The purpose of this project is to allow for a high usage of manga content in the digital environment. We are working on the creation and technology development for metadata (i.e. data about data) about content of manga images. In detail, searching of manga content, such as text search and scene search, can be realized using our proposed metadata.

Characteristic

In Japan, 270,000 manga have been published and more than 10,000 new manga are published every year (according to Agency for Cultural Affairs Media Art database). It is quite difficult and labor-intensive to create specific metadata for a huge amount of manga.

To effectively create a vast quantity of manga metadata, this project adopts two-step approach to ensure quantity and quality of metadata creation: the first step is to create metadata by machines using programming, and the second step is to manually correct the errors in the created metadata.
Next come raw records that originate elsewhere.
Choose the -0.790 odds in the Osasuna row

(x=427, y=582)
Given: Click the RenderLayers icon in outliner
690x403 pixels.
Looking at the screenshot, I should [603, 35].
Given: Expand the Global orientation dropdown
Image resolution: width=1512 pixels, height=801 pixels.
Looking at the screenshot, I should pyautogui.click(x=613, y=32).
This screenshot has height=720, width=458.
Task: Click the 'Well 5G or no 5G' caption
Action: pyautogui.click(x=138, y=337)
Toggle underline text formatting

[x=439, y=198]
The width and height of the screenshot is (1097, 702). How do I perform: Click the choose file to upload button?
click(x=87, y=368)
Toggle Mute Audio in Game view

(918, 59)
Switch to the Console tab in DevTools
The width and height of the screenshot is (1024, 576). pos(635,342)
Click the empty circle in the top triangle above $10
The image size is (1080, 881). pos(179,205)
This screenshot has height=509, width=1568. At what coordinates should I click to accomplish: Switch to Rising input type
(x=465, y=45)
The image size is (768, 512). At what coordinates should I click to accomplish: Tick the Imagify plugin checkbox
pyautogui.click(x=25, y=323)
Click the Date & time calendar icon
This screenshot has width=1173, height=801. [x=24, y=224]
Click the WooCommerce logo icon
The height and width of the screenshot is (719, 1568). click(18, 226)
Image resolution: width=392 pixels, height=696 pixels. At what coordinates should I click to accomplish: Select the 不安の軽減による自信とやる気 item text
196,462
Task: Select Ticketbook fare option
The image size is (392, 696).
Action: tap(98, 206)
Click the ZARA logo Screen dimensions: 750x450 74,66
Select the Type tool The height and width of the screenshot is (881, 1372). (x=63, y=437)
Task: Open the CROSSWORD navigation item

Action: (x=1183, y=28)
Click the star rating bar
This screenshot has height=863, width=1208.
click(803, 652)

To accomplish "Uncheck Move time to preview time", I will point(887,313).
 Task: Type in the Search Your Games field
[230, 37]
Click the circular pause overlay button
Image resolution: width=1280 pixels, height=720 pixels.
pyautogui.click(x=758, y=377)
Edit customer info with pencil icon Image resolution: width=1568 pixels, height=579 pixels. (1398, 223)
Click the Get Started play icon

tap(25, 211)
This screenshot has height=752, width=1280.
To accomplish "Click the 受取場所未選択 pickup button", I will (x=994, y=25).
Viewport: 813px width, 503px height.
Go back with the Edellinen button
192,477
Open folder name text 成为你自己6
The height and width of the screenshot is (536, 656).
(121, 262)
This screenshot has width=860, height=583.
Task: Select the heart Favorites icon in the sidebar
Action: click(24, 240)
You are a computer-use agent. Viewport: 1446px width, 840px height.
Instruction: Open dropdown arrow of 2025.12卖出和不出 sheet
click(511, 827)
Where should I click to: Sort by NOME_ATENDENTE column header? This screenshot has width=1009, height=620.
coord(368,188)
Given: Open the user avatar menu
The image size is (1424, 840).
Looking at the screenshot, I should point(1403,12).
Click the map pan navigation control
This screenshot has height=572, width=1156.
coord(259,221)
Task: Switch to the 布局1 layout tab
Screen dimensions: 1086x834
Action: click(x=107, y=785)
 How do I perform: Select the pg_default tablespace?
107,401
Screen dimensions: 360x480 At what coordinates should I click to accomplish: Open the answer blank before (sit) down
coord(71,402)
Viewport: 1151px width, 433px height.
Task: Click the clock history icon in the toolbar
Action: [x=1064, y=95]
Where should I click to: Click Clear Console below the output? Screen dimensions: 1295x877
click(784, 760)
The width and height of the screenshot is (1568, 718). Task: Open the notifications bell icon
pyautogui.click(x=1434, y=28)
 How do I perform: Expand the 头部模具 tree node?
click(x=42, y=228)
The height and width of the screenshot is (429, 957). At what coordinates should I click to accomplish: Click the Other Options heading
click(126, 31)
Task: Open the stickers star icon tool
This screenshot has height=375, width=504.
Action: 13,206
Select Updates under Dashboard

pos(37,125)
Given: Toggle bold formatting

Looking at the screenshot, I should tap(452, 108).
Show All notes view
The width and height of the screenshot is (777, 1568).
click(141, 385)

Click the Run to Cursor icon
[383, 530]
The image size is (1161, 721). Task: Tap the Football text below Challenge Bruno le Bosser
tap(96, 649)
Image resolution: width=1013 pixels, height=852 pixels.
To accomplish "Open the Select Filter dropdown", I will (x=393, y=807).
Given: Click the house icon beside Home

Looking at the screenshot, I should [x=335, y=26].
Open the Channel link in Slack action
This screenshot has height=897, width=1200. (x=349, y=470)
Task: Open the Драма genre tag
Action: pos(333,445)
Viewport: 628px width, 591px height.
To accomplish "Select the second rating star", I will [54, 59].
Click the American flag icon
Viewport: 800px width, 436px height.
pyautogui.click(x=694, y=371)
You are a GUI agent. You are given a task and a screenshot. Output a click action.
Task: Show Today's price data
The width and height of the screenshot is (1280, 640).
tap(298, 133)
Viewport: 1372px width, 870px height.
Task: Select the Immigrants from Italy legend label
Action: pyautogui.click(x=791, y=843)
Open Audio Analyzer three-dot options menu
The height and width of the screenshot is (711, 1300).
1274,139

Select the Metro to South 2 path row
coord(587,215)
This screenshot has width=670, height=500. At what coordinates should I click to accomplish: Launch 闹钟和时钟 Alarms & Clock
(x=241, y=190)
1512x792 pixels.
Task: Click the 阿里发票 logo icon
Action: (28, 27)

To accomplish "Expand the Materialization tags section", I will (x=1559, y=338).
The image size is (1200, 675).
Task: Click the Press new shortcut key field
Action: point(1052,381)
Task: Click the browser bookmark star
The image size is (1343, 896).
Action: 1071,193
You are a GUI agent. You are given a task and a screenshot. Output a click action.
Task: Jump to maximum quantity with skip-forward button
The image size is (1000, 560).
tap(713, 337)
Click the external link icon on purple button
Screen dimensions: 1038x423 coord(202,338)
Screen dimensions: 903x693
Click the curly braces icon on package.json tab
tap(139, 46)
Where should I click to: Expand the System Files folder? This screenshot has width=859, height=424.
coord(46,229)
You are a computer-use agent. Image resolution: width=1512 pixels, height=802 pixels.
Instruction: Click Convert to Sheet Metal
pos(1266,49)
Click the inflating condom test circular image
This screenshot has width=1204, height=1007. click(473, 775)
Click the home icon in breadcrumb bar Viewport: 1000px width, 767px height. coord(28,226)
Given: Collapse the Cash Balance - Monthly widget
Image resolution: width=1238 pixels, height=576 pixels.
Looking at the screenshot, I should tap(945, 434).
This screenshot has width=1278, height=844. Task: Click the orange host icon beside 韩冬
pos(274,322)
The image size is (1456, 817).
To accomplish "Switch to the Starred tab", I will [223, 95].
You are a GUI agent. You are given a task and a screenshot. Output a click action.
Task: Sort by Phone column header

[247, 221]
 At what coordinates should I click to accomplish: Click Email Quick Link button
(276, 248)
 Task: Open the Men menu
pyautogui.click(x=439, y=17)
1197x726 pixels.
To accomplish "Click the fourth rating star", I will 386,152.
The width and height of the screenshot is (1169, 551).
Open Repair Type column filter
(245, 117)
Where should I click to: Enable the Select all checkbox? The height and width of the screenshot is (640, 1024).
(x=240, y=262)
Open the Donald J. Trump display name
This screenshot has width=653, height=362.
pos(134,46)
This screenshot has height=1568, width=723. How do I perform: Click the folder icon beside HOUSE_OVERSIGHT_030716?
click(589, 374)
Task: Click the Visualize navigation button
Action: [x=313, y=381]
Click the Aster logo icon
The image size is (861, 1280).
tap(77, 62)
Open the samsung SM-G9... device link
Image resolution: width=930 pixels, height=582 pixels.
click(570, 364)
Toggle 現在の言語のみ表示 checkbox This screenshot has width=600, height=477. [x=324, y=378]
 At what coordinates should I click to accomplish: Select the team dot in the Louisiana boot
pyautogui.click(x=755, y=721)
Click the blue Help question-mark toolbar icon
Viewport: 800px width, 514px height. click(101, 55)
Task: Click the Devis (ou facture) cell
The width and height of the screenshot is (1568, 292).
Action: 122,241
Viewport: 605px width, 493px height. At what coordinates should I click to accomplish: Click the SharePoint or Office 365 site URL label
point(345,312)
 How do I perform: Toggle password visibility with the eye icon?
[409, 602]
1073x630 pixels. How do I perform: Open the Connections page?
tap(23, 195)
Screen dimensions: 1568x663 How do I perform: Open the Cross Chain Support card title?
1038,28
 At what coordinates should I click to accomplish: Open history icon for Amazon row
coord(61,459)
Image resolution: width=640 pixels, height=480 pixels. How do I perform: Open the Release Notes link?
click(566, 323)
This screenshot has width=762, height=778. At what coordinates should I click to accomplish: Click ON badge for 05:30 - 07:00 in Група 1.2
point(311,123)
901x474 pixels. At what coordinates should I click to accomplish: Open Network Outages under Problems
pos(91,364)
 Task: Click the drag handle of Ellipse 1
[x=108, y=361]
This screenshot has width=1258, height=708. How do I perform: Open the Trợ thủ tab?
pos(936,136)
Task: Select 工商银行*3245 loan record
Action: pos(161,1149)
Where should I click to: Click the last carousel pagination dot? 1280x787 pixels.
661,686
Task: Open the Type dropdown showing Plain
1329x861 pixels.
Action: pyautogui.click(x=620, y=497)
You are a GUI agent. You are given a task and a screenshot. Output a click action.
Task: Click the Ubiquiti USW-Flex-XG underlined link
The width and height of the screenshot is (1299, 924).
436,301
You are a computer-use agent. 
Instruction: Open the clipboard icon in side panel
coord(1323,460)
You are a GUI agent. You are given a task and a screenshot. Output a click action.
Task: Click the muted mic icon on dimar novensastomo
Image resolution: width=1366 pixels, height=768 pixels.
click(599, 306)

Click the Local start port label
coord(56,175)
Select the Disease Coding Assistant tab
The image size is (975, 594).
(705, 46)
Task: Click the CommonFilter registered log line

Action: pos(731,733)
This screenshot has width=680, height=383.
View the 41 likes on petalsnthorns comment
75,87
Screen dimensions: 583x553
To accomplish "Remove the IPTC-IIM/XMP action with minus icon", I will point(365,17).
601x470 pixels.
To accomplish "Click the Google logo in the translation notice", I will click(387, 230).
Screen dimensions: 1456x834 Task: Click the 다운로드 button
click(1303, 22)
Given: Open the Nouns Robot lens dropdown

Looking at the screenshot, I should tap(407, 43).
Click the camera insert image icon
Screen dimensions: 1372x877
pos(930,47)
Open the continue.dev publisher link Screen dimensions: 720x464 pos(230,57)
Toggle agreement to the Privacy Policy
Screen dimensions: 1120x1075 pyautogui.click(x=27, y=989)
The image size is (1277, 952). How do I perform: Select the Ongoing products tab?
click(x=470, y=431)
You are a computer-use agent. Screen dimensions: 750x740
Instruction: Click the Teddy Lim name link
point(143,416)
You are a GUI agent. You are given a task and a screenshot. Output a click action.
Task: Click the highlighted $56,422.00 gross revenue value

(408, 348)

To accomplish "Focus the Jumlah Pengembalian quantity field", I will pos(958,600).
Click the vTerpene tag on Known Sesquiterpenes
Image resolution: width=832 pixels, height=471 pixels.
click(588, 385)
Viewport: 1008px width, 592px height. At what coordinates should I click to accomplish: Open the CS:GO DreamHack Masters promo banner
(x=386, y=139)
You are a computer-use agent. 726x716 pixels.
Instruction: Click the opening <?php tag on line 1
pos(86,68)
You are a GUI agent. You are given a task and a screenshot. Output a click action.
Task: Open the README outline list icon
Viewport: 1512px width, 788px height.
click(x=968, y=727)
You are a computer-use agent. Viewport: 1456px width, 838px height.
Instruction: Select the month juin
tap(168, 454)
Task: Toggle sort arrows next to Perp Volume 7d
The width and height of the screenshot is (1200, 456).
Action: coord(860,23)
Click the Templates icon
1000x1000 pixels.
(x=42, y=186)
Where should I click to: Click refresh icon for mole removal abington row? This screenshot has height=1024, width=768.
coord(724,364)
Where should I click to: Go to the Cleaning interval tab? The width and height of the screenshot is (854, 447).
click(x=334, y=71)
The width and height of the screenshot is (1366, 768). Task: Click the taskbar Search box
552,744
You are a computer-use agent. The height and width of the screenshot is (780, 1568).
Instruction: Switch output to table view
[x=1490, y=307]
Metadata created in this project will be provided in the form of open data as Linked Open Data that can be readable by computers on the Web.

Subject 1. Metadata Creation for Manga Frame

Task 1. Identifying if manga frame areas are correct or not (time consumption: around 2 seconds per task)

This is a microtask to identify whether or not the extracted frame areas from manga images, made using a tool for automatic identification of frames, are correct.

There are already diverse approaches proposed for automatic identification of frames of manga images. However, the existing approaches have their own pros and cons, and an approach for general usage is not widespread.

In this project, we have developed an automatic frame identification tool named MangaCV using an improved and highly-precise identification algorithm. There were many errors in the identified frame areas in our experimental data created using this tool. In this microtask, workers are assigned to identify if a frame area is correct and create correct frame data.

*Manga images are from「ブラックジャックによろしく」(Author: Shuho Sato)

Perform Task

Task 2.　The order of frames in a page (time consumption: around 5 seconds per task)

The order of frames are essential to understand and process contents of manga. However, there are variety of patterns to express the order. It is difficult to identify all of them automatically. On the other side, human can understand the order of frames and read manga in almost cases. In this microtask, workers are assigned to select frames in a page in order.

*Manga images are from「飛ぶ東京　切符と花束　上・下」(Author: Hinata Kino)

タスクを行う

Subject 2. Metadata Creation for Dialog in Manga

Task 3.　The combination of dialogue and speaker (time consumption: around 3 seconds per task)

As same as the order of frames, the combination of dialogue and its speaker is easy to identify for human though it is still difficult by computer. In this microtask, workers are assigned to judge if the combination identified automatically is correct or not.